Widening the net: non-party disclosure and the increased willingness of the English court to permit service out
Traditionally, it has been very difficult to obtain such permission and the court has tended to avoid making disclosure orders against foreign non-parties. However, in Gorbachev v Guriev and others  EWHC 1907 the court found that there is an available gateway to seek such permission to serve out. Furthermore, where the documents sought are themselves in England, the court would be inclined to exercise its discretion to grant such permission. Although the default procedure for service of such an application would be to use the letters of request regime, this will not always be the appropriate regime and service out may be granted by the court. In line with recent developments, the English court is becoming bolder in permitting service out on non-parties and this decision increases the options for parties seeking documents from third parties.
An English law firm held documents of which the Claimants sought disclosure. The law firm had stated that the documents were held on behalf of defendant trustees based in Cyprus (the Trustees), so in April 2022 the Claimant sought and obtained an order giving it permission to serve its non-party disclosure application on the Trustees in Cyprus. The instant case was a subsequent unsuccessful application by the Trustees to set aside that order.
The case raised the question whether an application under s.34 SCA and CPR 31.17 falls within PD 6B para 3.1 (20) (Gateway 20) such that permission to serve out might be available. If yes, there would then be the second question of whether the court should exercise its discretion to permit such service out.
Gateway 20 is available where “a claim is made under an enactment which allows proceedings to be brought and those proceedings are not covered by any of the other grounds referred to in this paragraph”. Applying the Court of Appeal’s judgment in Orexim Trading Ltd v Mahavir Port and Terminal Private Ltd  EWCA Civ 1660 (Orexim), the only relevant limitation on the scope of Gateway 20 is that the enactment used must allow proceedings to be brought against parties outside the jurisdiction.

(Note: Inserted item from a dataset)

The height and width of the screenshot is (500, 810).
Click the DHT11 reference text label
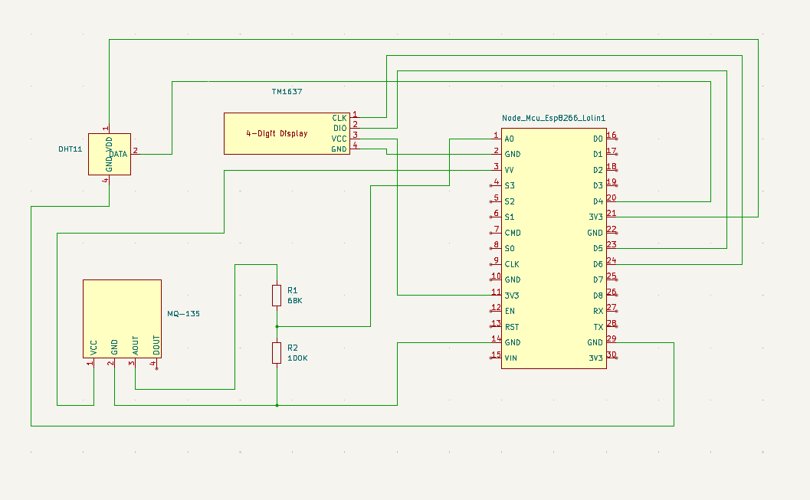click(70, 149)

Orexim is a highly significant recent authority on Gateway 20. The Court of Appeal had commented that Gateway 20 should be given a “neutral” construction, such that there is no presumption against permission to serve out. This was deemed appropriate in a globalised and digitised world, where it is no longer right to think of exercising extra-territorial jurisdiction as “exorbitant”. This comment is reflective of the changing judicial attitude to service out and is consistent with the recent addition of new gateways to PD 6B that we commented on here. The Court of Appeal in Orexim specifically stated that the English court is now “less cautious than before in contemplating service out of the jurisdiction”.

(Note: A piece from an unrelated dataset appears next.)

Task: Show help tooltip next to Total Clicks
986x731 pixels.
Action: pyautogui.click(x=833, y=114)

In Gorbachev the judge found that Gateway 20 was available for the non-party disclosure application as s.34 SCA is an enactment which allows proceedings to be brought against overseas parties and the application for disclosure was a “claim” within the relevant meaning from CPR 6.2. It was appropriate in the circumstances then to exercise the court’s discretion to grant permission to serve out. The Trustees’ set aside application was therefore dismissed in a decision which will be welcomed by those seeking disclosure for foreign non-parties.

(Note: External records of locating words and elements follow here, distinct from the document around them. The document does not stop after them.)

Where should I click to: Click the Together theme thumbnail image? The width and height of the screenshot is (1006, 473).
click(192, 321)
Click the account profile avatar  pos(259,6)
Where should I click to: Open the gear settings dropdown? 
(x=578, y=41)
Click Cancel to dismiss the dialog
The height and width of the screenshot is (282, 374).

This decision sits in contrast to that of Cockerill J made earlier this year in Nix v Emerdata Ltd  EWHC 718 (Comm) (Nix). In Nix, the judge found that Gateway 20 was not available for a non-party disclosure application and so the court did not have jurisdiction to permit service out of a similar disclosure request to a New York law firm. Nix also addressed the hypothetical second question, finding that the court should not exercise its discretion if it did have it, because the correct route would be the letters of request regime.
Addressing this inconsistency, in Gorbachev the court found good reason not to follow Nix and to prefer another judgment specifically considering the interaction between Gateway 20 and disclosure applications under the SCA, this being ED&F Man Capital Markets LLP v Obex Securities LLC  EWHC 2965 (Ch) (Obex). In Obex, it was found that Gateway 20 was available for an application under s.33 SCA (whereby a party can seek pre-action disclosure). There was no good reason to treat s.33 and s.34 SCA differently such that only one could be served out of the jurisdiction. Nothing in s.34 SCA expressly or impliedly limits its scope such that an application under it can only be brought against a party in the jurisdiction of England and Wales. It was also considered a key difference that in Nix the judge had not had the benefit of hearing submissions on Orexim.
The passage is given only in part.